After less than four months of regularly pulling handles, Dave’s handles are as good as, if not better than, his teacher’s efforts after nearly fifteen years. He’s an all-around solid potter, but what I’ve come to appreciate most about Dave is how open he is to saying ‘yes’ to any challenge that comes his way, and persisting when things aren’t easy.
So back to that marbled cup. Ben threw it and trimmed it, but he knew that Dave would probably make the strongest handle. Yet porcelain is finicky, and Dave’s first attempt ended in the porcelain falling off the cup. I heard him swear under his breath as he wiped the cup to try again. His second try—same thing. He was doing everything right, but clay is like this. Sometimes you can follow every step of a process correctly and still end up frustrated.
He set the cup down and took a deep breath. Class was now over. “Can I do this later?” he asked.
I shook my head. “It’s going to be too dry later. Here,” I reached for the cup. “I’ll finish it. I’ve got some time.”
Dave picked the cup back up again. “No, I’ve got this,” he said. He reached for fresh porcelain.
On his third try, the handle was just about perfect. He held it up to examine the negative space of the curve, then smiled at his work. The other students had left for lunch. Just two people were left—this young man with a gift for persistence, and a teacher who all too often feels like giving up.
It was my turn to take a deep breath.
“You know,” I said, “there are few things more rewarding for a teacher than seeing a student struggle, push through it, and then eventually succeed.”
I paused. What I didn’t say was how Dave’s handle on Ben’s cup felt like a metaphor for our whole process of collaborative making in our studio, relying on each others’ strengths to make our best work. Or, on another level, how his frustration, regrouping, and eventual success suggested a mindset I should remember to get through some very long days.

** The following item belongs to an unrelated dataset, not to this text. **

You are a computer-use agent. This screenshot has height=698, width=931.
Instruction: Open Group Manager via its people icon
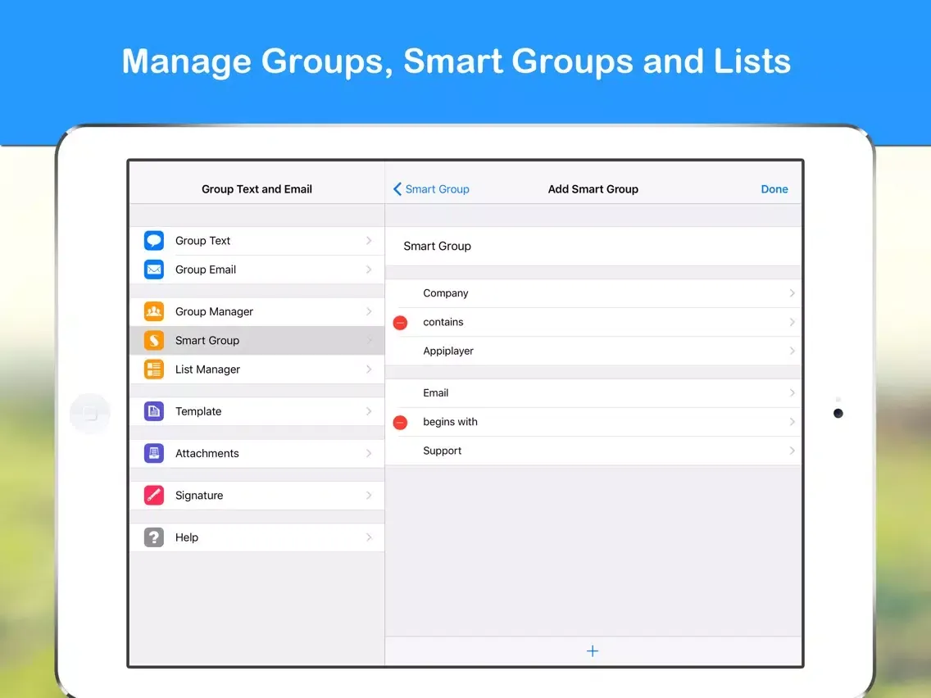(154, 311)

Dave was still smiling—a one-eighty from the frustration of a few minutes ago. “It might seem like a little thing,” I continued, “but that just made my day.”
Learning each other’s strengths and celebrating the little accomplishments. For me, this sums up what it’s been like working as a co-learner alongside my students this semester. Each new discovery and each new reminder supply the energy we need to keep going.